Positive results come from pre-treatment fertility counseling, according to a study presented at the American Society of Reproductive Medicine (ASRM) annual meeting held last October. Kaiser and the University of California, San Francisco interviewed 139 women, average age 34 and newly diagnosed with cancer, at five different times following diagnosis and counseling. Results showed that women who received specialized counseling about reproductive loss and options for preserving their fertility had reduced anxiety, distress, and reproductive concerns. And, this effect lasted at least a year after treatment, with patients expressing less regret and a better quality of life.
Besides educating patients and couples about fertility preservation options for informed decision making, experts suggest there’s another important outcome: just discussing fertility issues at the same time as a cancer diagnosis sends a positive message to the patient and family that the oncology team believes in survival and a quality of life that may include children. Some studies show that the impact of potential loss of fertility on young women may sometimes be more stressful than the cancer diagnosis.
All patients with newly diagnosed cancer who are interested in having children should be assessed and receive information regarding the risk of treatment-related infertility.

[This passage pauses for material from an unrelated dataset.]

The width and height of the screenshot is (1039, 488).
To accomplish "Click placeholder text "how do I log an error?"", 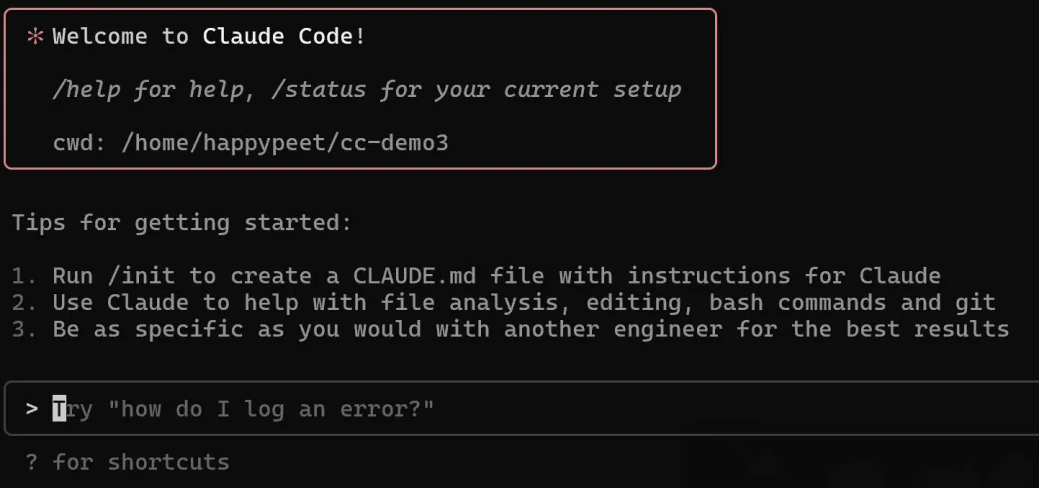I will click(x=271, y=408).
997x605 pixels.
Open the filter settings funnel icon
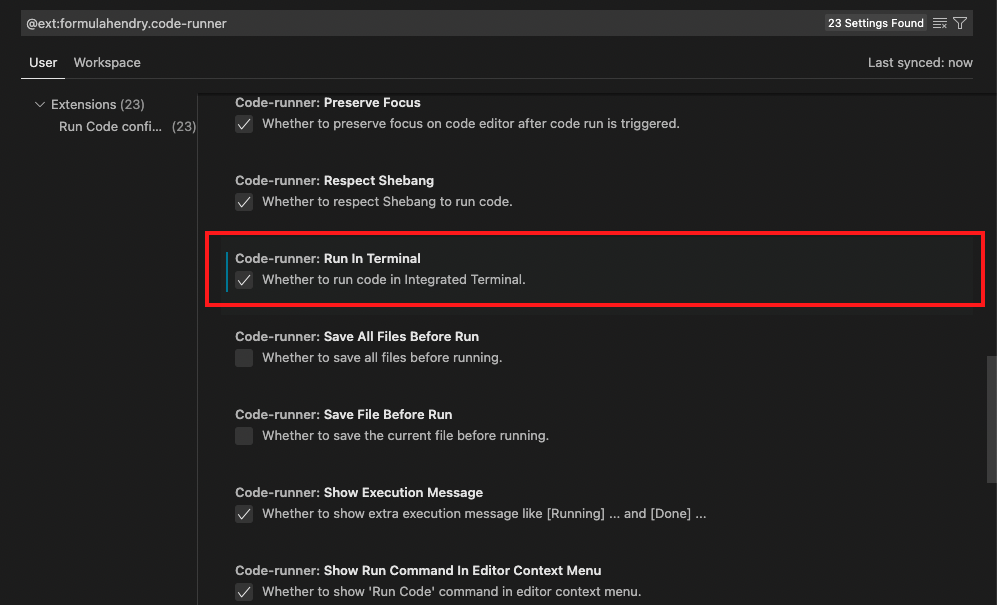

Those interested in fertility preservation should be referred to a specialist. Timing is important to fertility preservation and cancer treatment, calling for oncologists and reproductive oncologists to have relationships or networks for appropriate coordination and quick referrals.
Unfortunately, many patients do not receive appropriate counseling; many health professionals recognize this is a problem and acknowledge counseling should be standard practice.
Fertility counseling should include a detailed description of all the available techniques to preserve fertility appropriate for the individual patient, including timing, procedures, possible complications, and expected results. Choice among various techniques also depends on factors such as the patient’s age and ovarian reserve. It is critical that patients understand which techniques are well-established and what is still considered experimental. An informed choice on any preservation strategy can only be made after a full discussion with your doctor of risks, success rates and cost. To learn more about available fertility preservation techniques, read here.
There’s more work to be done to improve and expand pre-treatment fertility preservation counseling, according to ASRM President Richard J. Paulson, MD. “Providing fertility preservation counseling and services for adults and children diagnosed with cancer can make a significant difference in their future quality of life. More funding, professional education, and consensus guidelines aimed at the multi-disciplinary nature of these treatments are needed to expand fertility preservation opportunities to all patients who need them.”
By improving the state of counseling through oncologists and fertility specialists working together, we can take aim at successfully achieving two important goals: beating cancer and becoming a parent.